Stated exercise
Can you carry the passage on game theory and social dilemmas forward, picking up right after its last sentence?
-------- Provided passage --------
Game theory (as laid out in chapter 1) models agents interacting with each other, in pairs or in larger groups, with a fixed set of moves available to them. (Sigmund mostly deals with two-player games, but this is just for simplicity.) An agent — Alice, say — has a "strategy" that tells her what move to make at each step in the game, in response to another agent's moves and to the state of the external world (if the model admits that the latter exists). Alice's coplayer — Bob, say — also has a strategy, and together the two strategies determine the outcome of the game. At its end, Alice and Bob each get a "payoff", according to a function that depends on the moves both have made. Their strategies are in equilibrium if neither of them could increase their payoff by changing their moves unilaterally.

Basic economics courses lead one to expect that there will be only one equilibrium and that it will be optimal for everyone. The games of relevance to the evolution of cooperation, however, are "social dilemmas", where this expectation fails. Sometimes the problem is that the equilibrium is optimal for no one. Imagine that Alice and Bob are two bandits, who can either "cooperate" in robbing villages and caravans, or "defect" by turning on each other. If they both cooperate, each will take $1,000; if they both defect, neither can steal effectively and they'll get $0. But suppose that if Alice cooperates and Bob defects by turning on her, he will get $2,000 and she will lose $500 — and vice versa. Then regardless of what Alice does, Bob will be better off defecting. So by symmetry, the only way to achieve equilibrium is for both of them to defect — even though they'd both be better off, in purely selfish terms, if they both cooperated. When this type of problem was first posed at the RAND Corporation in the early 1950s, it was framed as prisoners being offered the chance to turn state's witness, so it is still called the "prisoners' dilemma", and it is the archetype of many cooperation problems. A multiperson version of it is the public goods game, in which something like an open park is shared equally among all participants, no matter how much each of them has contributed to its creation or upkeep.

In other social dilemmas, there are many equilibria, some more favorable to one player than to another. If Alice and Bob can agree to cooperate as bandits, how should they split the loot — the extra loot, that is, beyond what they would each get on their own? If Alice can convince Bob that she won't cooperate unless she gets, say, 75 percent of the gains, it is in Bob's interest to agree to her demand, since 25 percent extra is better than 0 percent. Thus there is an Alice-favoring equilibrium; but, symmetrically, there is also a Bob-favoring one. However, agreeing to a 50-50 split is not an equilibrium at all. This is called the "snowdrift game", after another fable, and is the archetypal depiction of the inevitable struggle over how to divide the gains from cooperation.
-------- Provided data --------
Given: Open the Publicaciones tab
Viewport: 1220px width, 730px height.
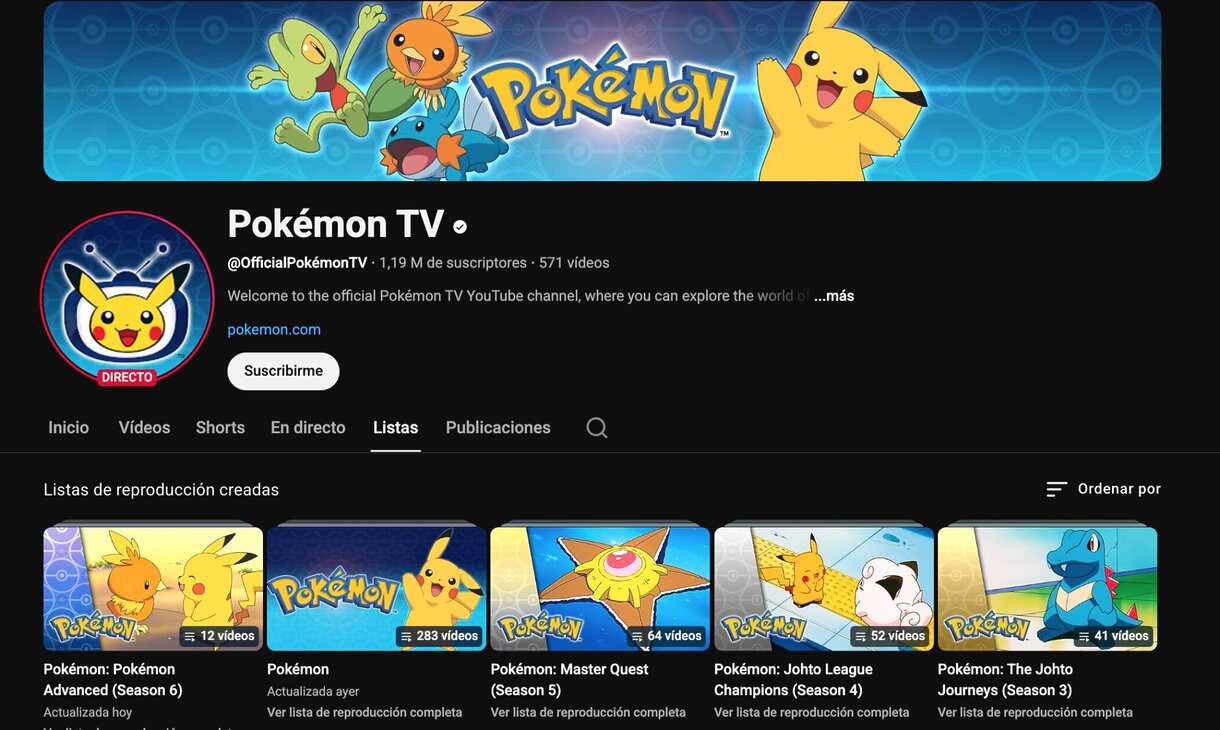Looking at the screenshot, I should pos(497,427).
--------
The answer
In evolutionary game theory (introduced in chapter 2), we imagine a population of agents, all with their own strategies, who are randomly paired up to play a given game. The "replicator dynamic" means that strategies whose players do better than average will increase their share of the population, at the expense of strategies that have worse-than-average results. Whether this works by agents imitating the more successful among them, or by actual natural selection, is not (at this level of abstraction) mathematically relevant. What matters is that the performance of each strategy depends on what other strategies are available in the population and how common they are. The population-level dynamics of strategies are stochastic processes, which in the large-population limit (where Sigmund mostly works) smooth out into differential equations.

When are cooperative strategies able to survive or even dominate the population? Chapters 3, 4 and 5 consider mechanisms that can achieve this. Chapter 3 is about direct reciprocity: If Alice and Bob play the same game with each other repeatedly, and each can remember what the other player did earlier, they can pay each other back in kind. In games of the prisoner's dilemma type, a strategy of cooperating if and only if the other player cooperated last time does not do well against a fixed strategy of noncooperation, but it does do well against another player with the same strategy. It can thus invade a population of noncooperators, although once it becomes dominant, a strategy of unconditional cooperation can invade in turn. These strategies require only very basic sorts of memory; more complex strategies, relying on more sophisticated memories, can be more robust to noise, avoiding costly cycles of retaliation provoked by error and misunderstanding.

Chapter 4 extends these ideas to indirect reciprocity, in two forms. In both, Alice's decision to cooperate with Bob today leads to cooperation tomorrow, involving a third party. In one form, today's cooperation leads Charlie to cooperate with Alice tomorrow; in the other, it leads Bob to cooperate with Charlie.

Chapter 5 looks at norms of fairness and the effects of having a reputation for refusing to violate norms. In the split-the-loot game above, if Alice has established a reputation for refusing to cooperate at all rather than accept unfair divisions, Bob will not bother to offer her a bad deal in the first place. Both indirect reciprocity and reputation require not just memory but also fairly accurate information about what third parties have done — information which must be acquired by perception or communication.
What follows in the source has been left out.